We Were Never (Card)Bored with Nintendo Labo

Games Features Nintendo Labo
We Were Never (Card)Bored with Nintendo Labo

Since their inception videogames have been tied to technology, with beeps and boops exponentially growing in bit-count to reach the 4K 60FPS standard that we’ve reached today. Videogames are motherboards, and graphics cards, and D-Pads, and CRT-TVs, and high-refresh monitors, and everything electronic. They are also cardboard, or at least can be, according to Nintendo. Five years ago, the Willy Wonka of Games asked confused consumers, upset traditionalists, and intrigued children to come with them into a world of pure imagination made of cardboard, reflective stickers, string, and so much tape with the release of Nintendo Labo.

* **SUPPLIED INFORMATION**
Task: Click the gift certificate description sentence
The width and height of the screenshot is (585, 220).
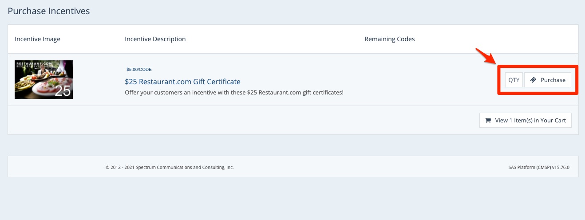Action: [x=234, y=93]
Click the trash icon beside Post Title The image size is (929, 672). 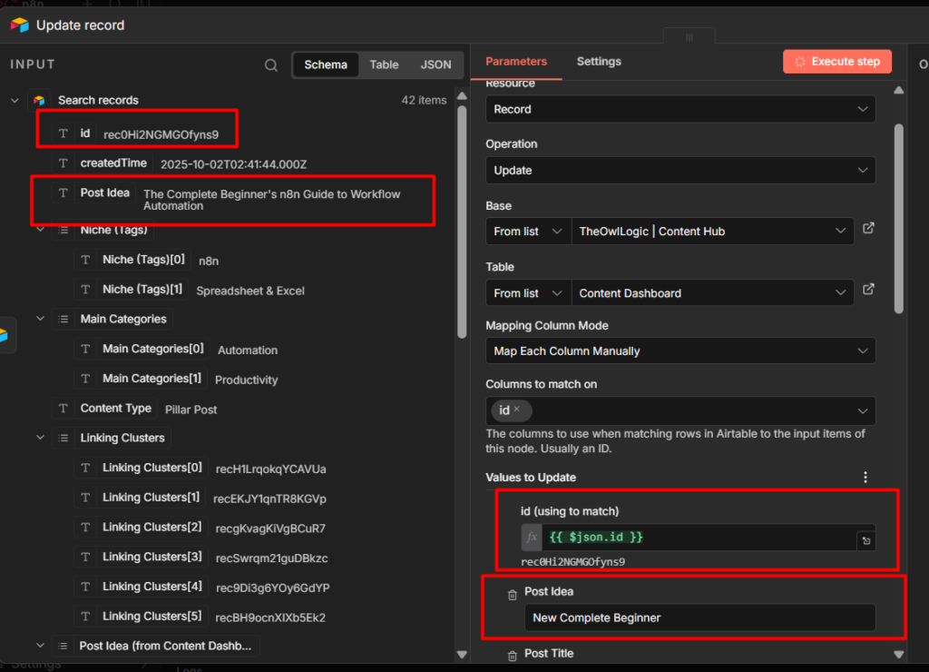click(x=513, y=655)
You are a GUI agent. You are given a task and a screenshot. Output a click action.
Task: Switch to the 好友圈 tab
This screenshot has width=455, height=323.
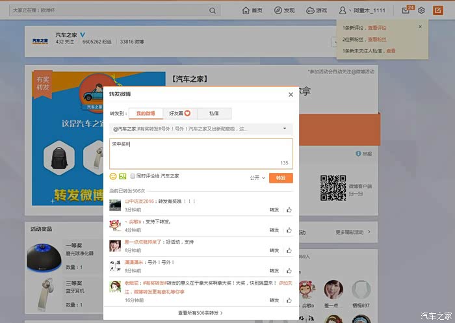pyautogui.click(x=178, y=114)
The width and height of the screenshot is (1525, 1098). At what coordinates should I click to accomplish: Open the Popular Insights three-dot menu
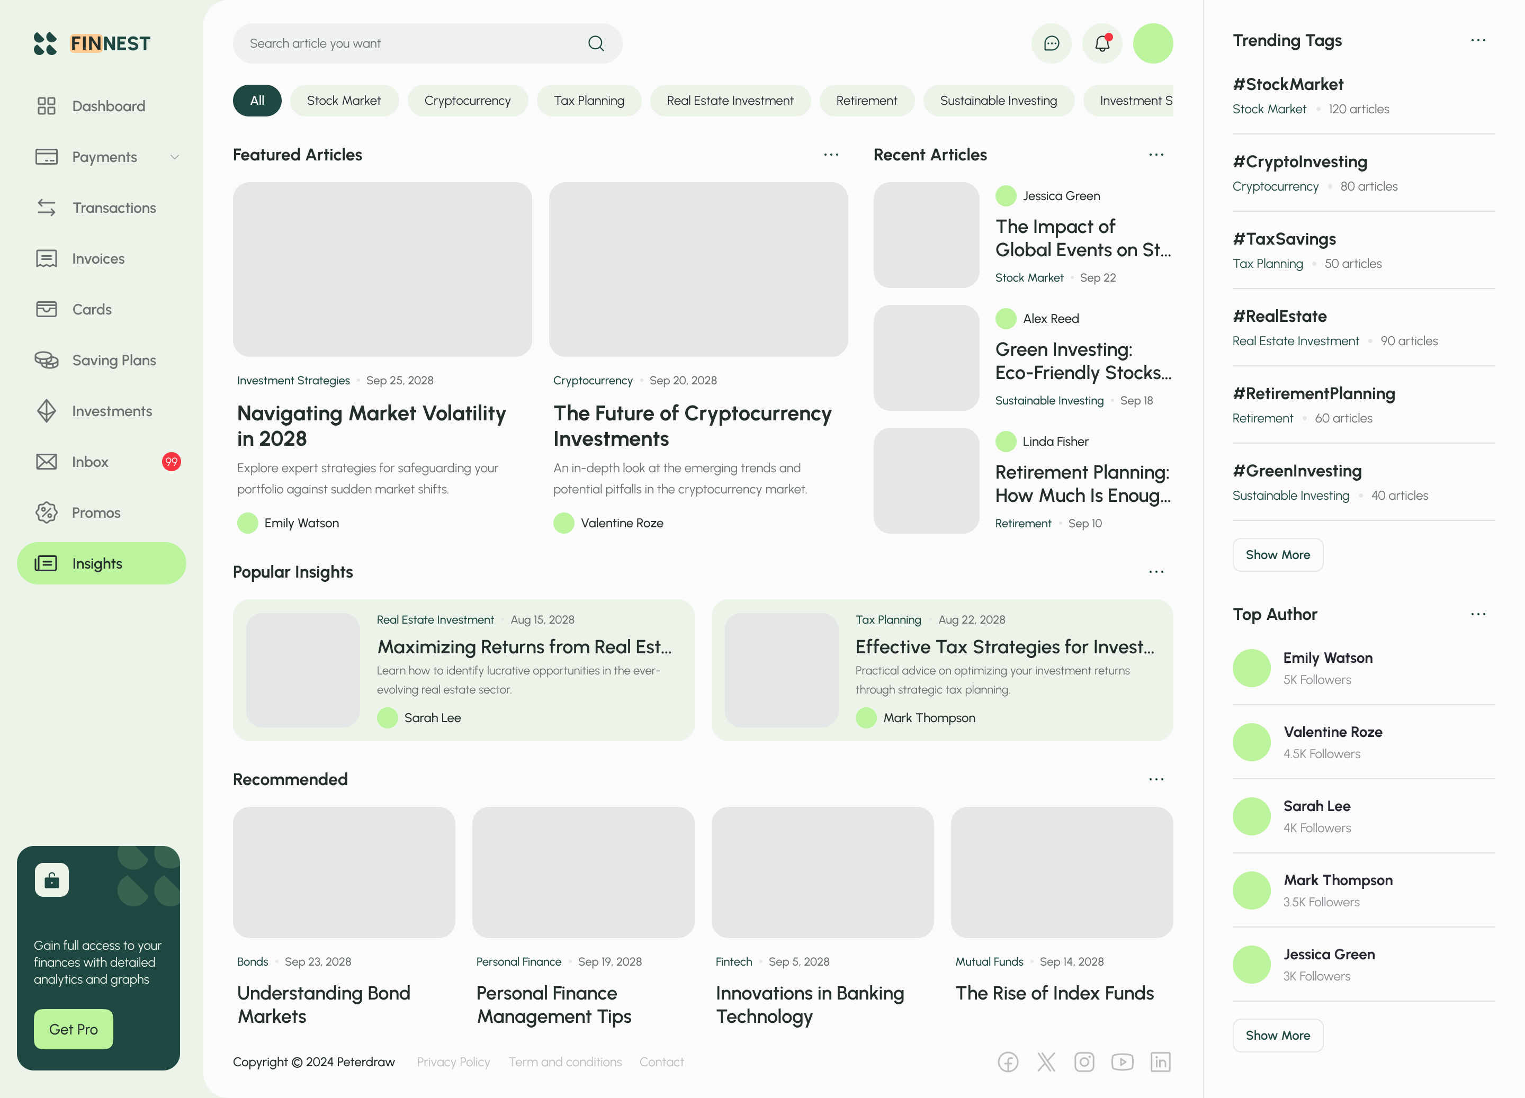[x=1156, y=572]
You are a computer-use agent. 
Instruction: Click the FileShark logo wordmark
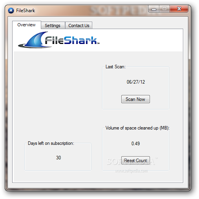pos(72,40)
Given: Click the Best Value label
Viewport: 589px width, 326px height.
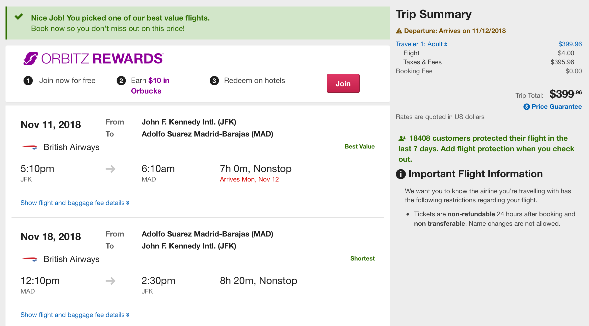Looking at the screenshot, I should 359,147.
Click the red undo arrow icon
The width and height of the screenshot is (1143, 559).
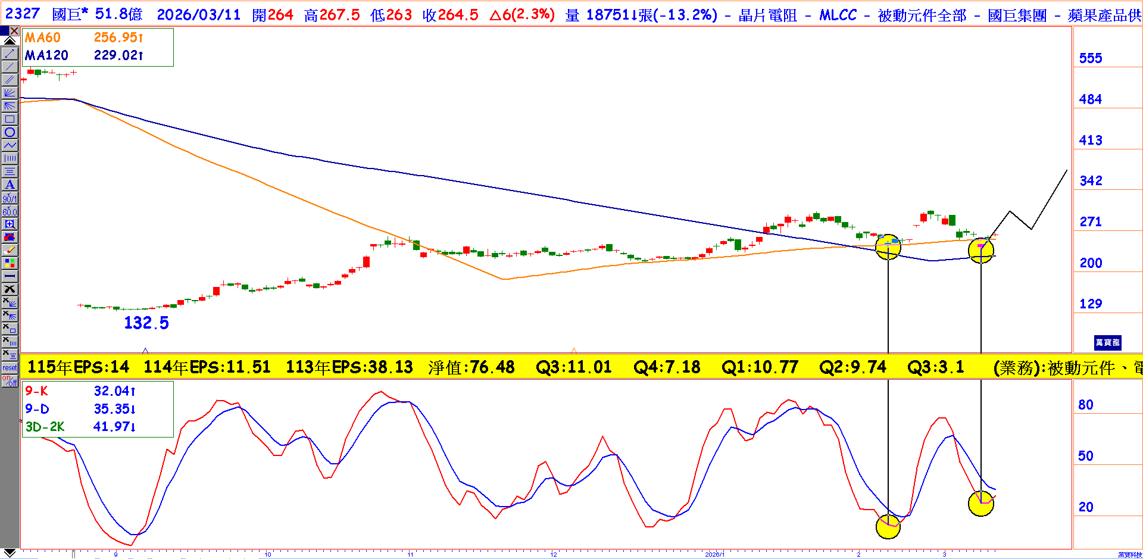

* **TO BE DONE**
**1)** Answer these about the Nintendo Labo article:
(a) What standard does it say videogames have reached today?
(b) How long ago was Nintendo Labo released?
(c) Besides cardboard, what three materials does it list as making up Labo's world?
**2)** Continue the Nintendo Labo article from its last paragraph.

* **RESPONSES FOR EACH TASK**
**1)**
(a) The 4K 60FPS standard.
(b) Five years ago.
(c) Reflective stickers, string, and tape.

**2)**
It seems ridiculous, ill-advised even, that Nintendo chose to capitalize on the runaway success of the Switch by releasing a line of recycled, LEGO-esque edutainment products where a majority of the fun happened off the screen. The Japanese game giant has never been afraid of taking big swings—a VR-system in 1995 that had consumers seeing red, a credit-card swiping peripheral for the GameBoy Advance, stereoscopic 3D that didn’t even require glasses to give you a gnarly headache—but Labo was certainly their most unique. For 70 bucks, players could purchase high quality cardboard, stickers, and some plastic bits and bobs that, once painstakingly assembled, took advantage of the Joy-Con’s IR sensors and HD rumble to create a pseudo-augmented reality experience. It’s as if Nintendo looked back at all the licensed and unlicensed peripherals from the Wii era and decided to let consumers do all the work for them.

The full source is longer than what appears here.